Trade agreement ratification needed, Johnson says

February 20, 2019
In The News

While a trade agreement with Mexico and Canada was signed by President Donald Trump at the end of November, it has yet to be ratified by Congress.

That needs to change, said U.S. Rep. Dusty Johnson, R-S.D., speaking Wednesday at the Aberdeen Ag Expo at the Best Western Ramkota Inn and Convention Center. The U.S.-Mexico-Canada Agreement — also known as the USMCA — is the new North American Free Trade Agreement.

While he's heard repeatedly from the Trump administration that ratification of the agreement is a top priority, Johnson said it isn't something that's been discussed by his colleagues or the Republican caucus.

"These trade deals never get done without White House pressure," Johnson said. "In the last five days, I started to see more communication from the White House on this."

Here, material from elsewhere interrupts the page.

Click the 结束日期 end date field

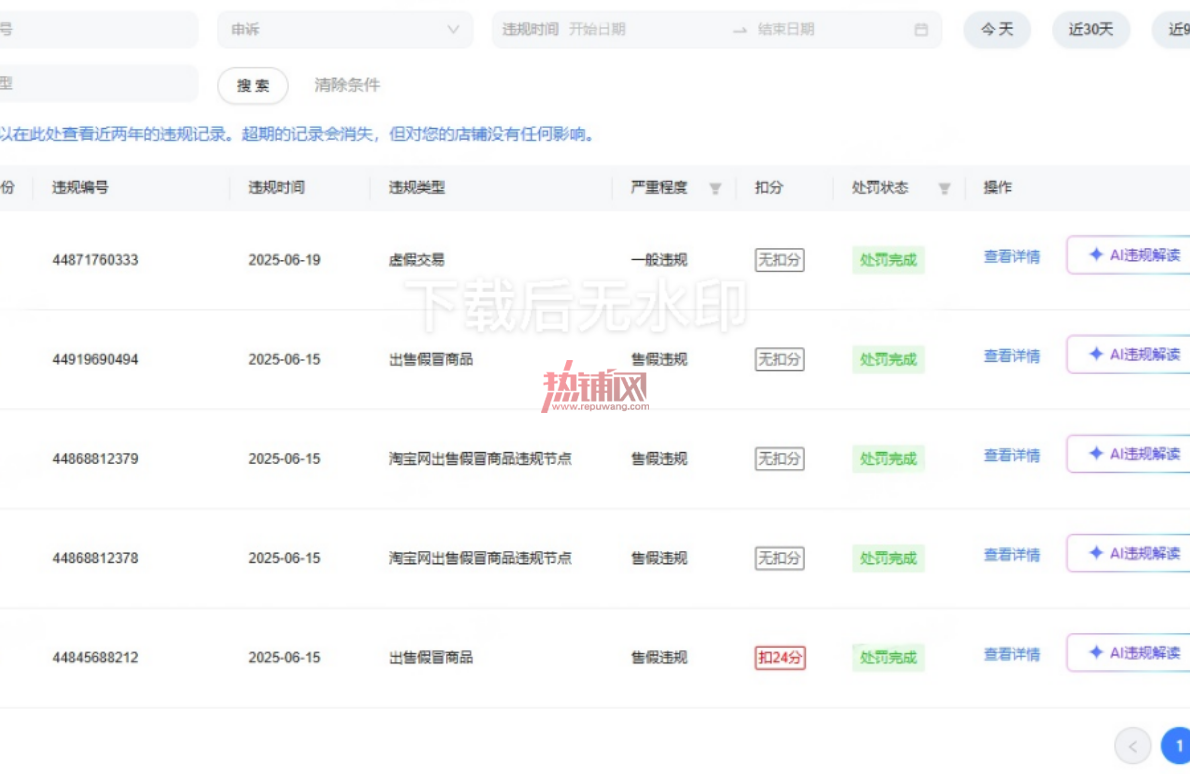[x=785, y=30]

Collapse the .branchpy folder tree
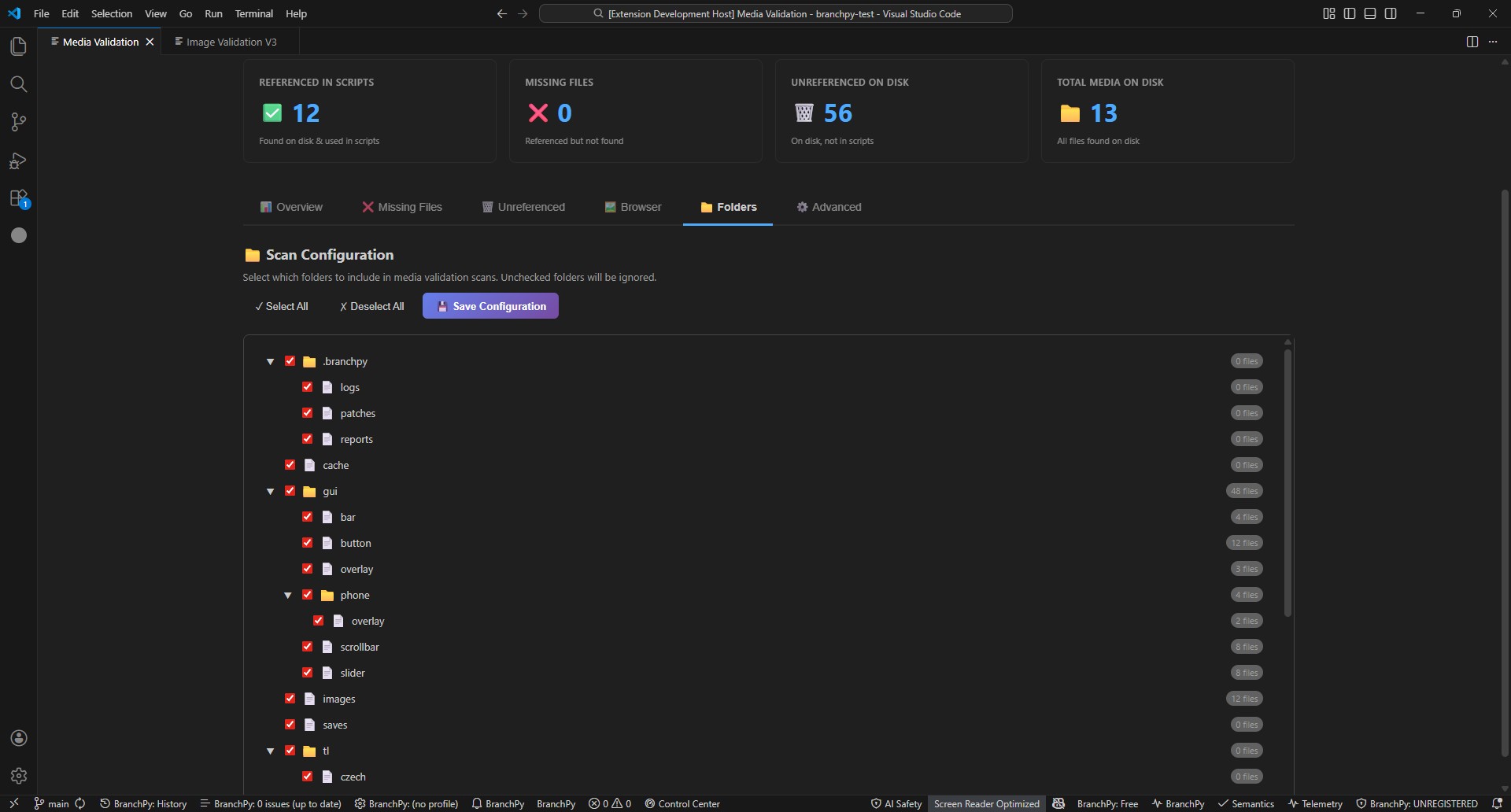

But, Johnson said, House Speaker Nancy Pelosi, a California Democrat, isn't a fan of trade agreements, and she controls the schedule for what's discussed in Congress. As such, Johnson said, lobbying efforts might be needed from groups like organized labor that will benefit from USMCA's new labor rights provisions.

Later in his talk, Johnson noted the need for a trade agreement with China. While he doesn't disagree that sanctions were needed, he also said markets in China are important, especially for the agriculture industry. He said discussions between China and U.S. Trade Representative Robert Lighthizer this week will be telling.

"This was going to be a key week in the history of these negotiations," Johnson said. 

He said his concern is a repeat of what happened in 1973 when a trade dispute led Japan to invest billions of dollars in Brazil, instead of the U.S., to get soybeans.

"That investment created a massive market player in Brazil," Johnson said. 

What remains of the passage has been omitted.